The splash hit me before I could move, and then he was underwater, a dark shape cutting toward me, and I scrambled backward with a yelp that was not dignified. His hand closed around my ankle and yanked, pulling me under, and I came up sputtering and laughing while he surfaced next to me with murder in his eyes.

"You think this is funny?" he demanded.

"Little bit, yeah."

He lunged. I dodged. We chased each other around the pool, Joel faster in the water than I expected but me slipperier, twisting away every time he got a hand on me.

"Stand still," he growled.

"Make me."

He cornered me against the pool wall and pinned me there with his body, his hands braced on either side of my head, water streaming down his face. "Caught you."

"Took you long enough."

He kissed me. Soft and slow, nothing like the frantic energy of a moment ago. I wrapped my arms around his neck and kissed him back, and the morning stretched out around us, endless and golden.

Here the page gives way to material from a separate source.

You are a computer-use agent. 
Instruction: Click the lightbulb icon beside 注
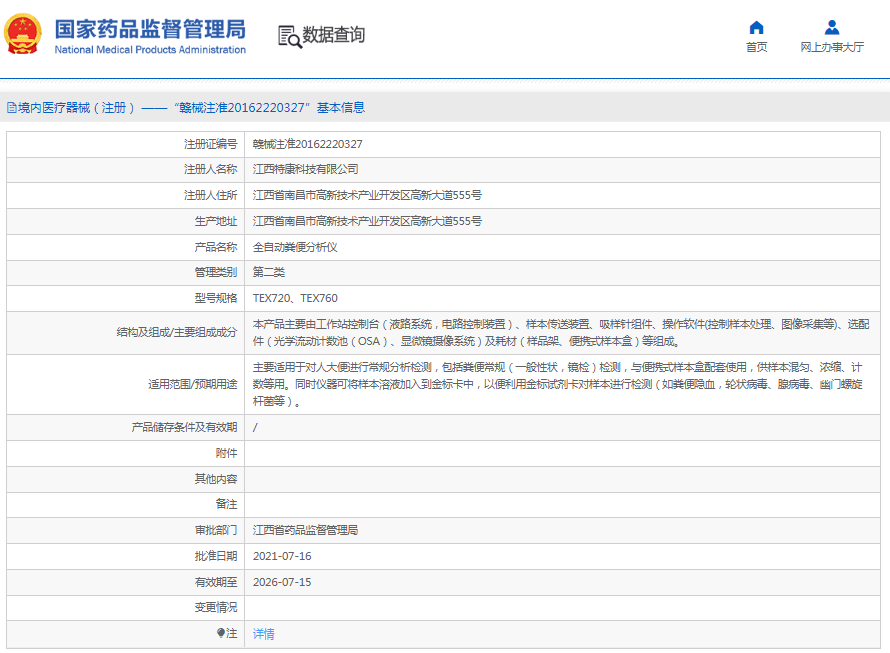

"Race you," I said against his mouth.

"What?"

"Ten laps. Loser makes lunch."

His eyes narrowed. "You can't beat me in the water."

"Guess we'll find out."

We lined up at the shallow end, hands on the wall. Joel counted down from three and we pushed off together, and for the next five minutes the only sound was splashing and breathing and the occasional curse when one of us pulled ahead.

He won. Barely.

"Lunch is on you," he said, smug and breathless.

"Best two out of three?"

"You're a sore loser."

"I'm a competitor." I splashed water at his face.

I made sandwiches, nothing fancy, but Joel ate his like I'd handed him a five-course meal. He kept looking at me across the kitchen island with his head tilted, studying me the way he studied footage of his own jumps.

"What?" I asked.

"Nothing." He took another bite. "This is good."

"It's a sandwich."

"It's a good sandwich."

We spent the afternoon doing nothing. Joel lay on the couch with his head in my lap and let me run my fingers through his hair while some movie played that neither of us was paying attention to.